## 分析用テキスト
********

実際に井戸掘りなんてボッタクリが横行していますし、っていうか寄付金とか集めてる連中のどれだけがマトモなのかもさっぱりワカリマセン。で、そんなに相手のことを疑ったりしなけりゃいけないとかなら、別に無理して支援とかやんなくてもいいんじゃないの、と思ってしまったりもするわけです。
しょせん誰かを支援したり援助したりするっていうのは、自分がやりたいからやるわけで、それに無理やり他の人からも援助してもらおうとか思うから、どんどんややこしくなってくわけで、自分だけでできる範囲のことを責任持ってしっかりやれば、こんな頓珍漢なことにならなくていいのにと。
それにもちろん物資の支援も全て悪いと言ってるわけでもないんですよ。今のカンボジア、しかも観光客が多く集まるシェムリアップ近郊にはほぼ必要ない、ということを分かってもらったほうが無駄もなくなっていいなぁと。
っていうか、そういう支援の窓口をやっている団体の人が、日本に居ながら全く現地の実際を知らずに、僕達にメール一本でどこか紹介してくれとか言ってくるのも、やってる意味あるのかなと思ってしまいます。

********

## 元データ
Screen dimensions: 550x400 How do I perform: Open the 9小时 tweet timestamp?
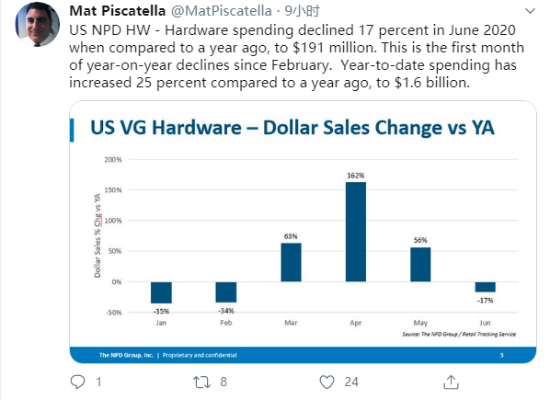point(302,11)
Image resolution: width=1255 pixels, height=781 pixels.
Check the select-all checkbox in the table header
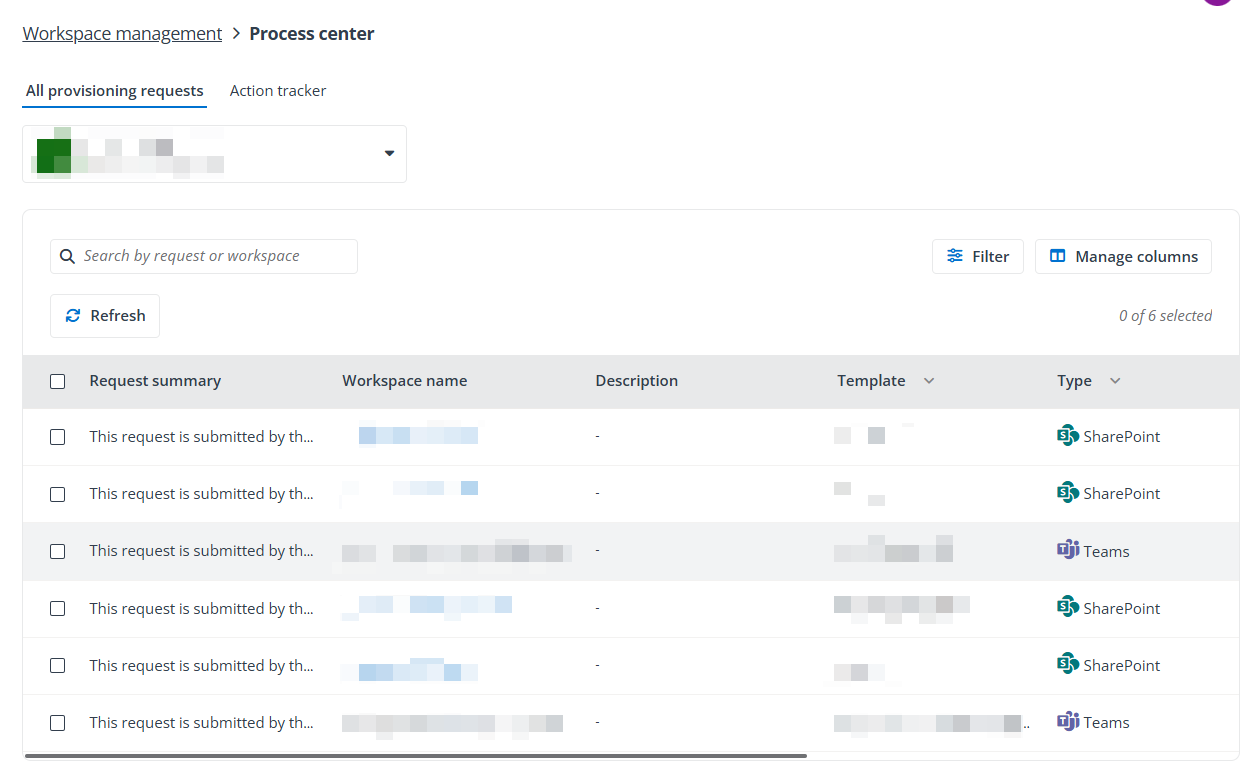pyautogui.click(x=57, y=381)
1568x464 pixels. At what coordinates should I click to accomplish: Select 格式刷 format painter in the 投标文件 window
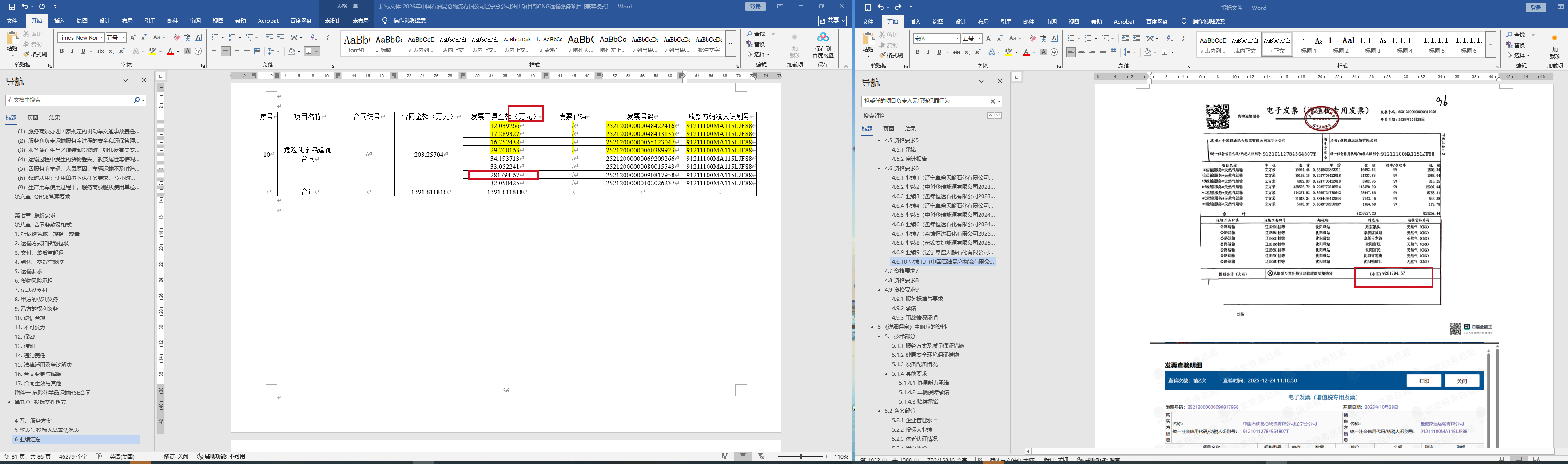pyautogui.click(x=894, y=56)
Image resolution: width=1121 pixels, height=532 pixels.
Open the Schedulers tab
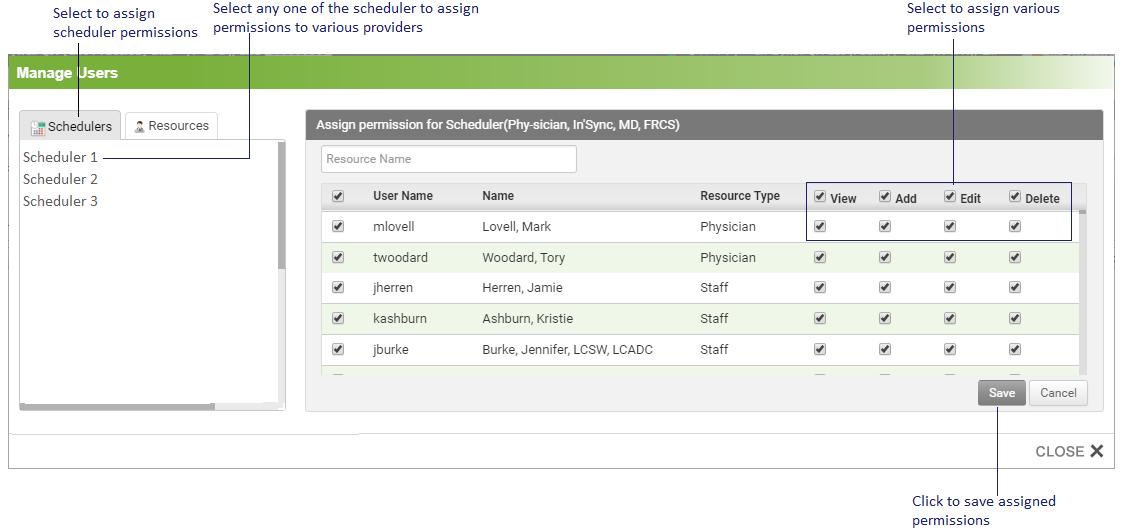[x=71, y=126]
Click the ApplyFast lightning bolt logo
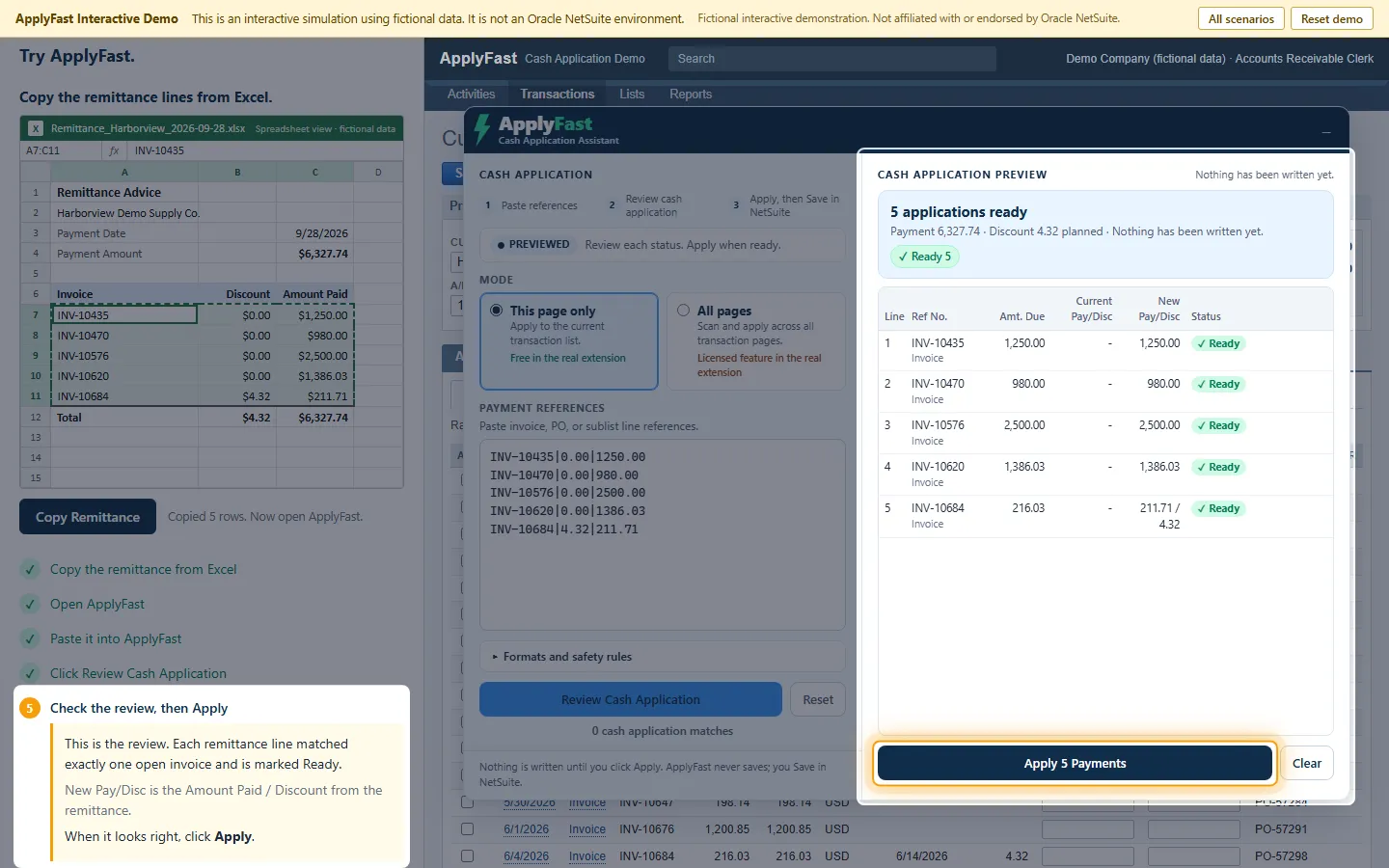Viewport: 1389px width, 868px height. click(482, 129)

********

## 課題 1
分析用テキストの「しょせん誰かを支援したり」で始まる段落を、主な内容を残して短く書き直せ。
## 課題 2
分析用テキストで、物資の支援がほぼ必要ないとされているのはどこか。

## 解答例 1
支援や援助は、結局は自分がやりたいからするものだ。他人にまで無理に援助させようとするから、話がややこしくなる。自分だけでできる範囲のことを責任を持って行えば、頓珍漢な事態にはならない。

## 解答例 2
今のカンボジアの、観光客が多く集まるシェムリアップ近郊。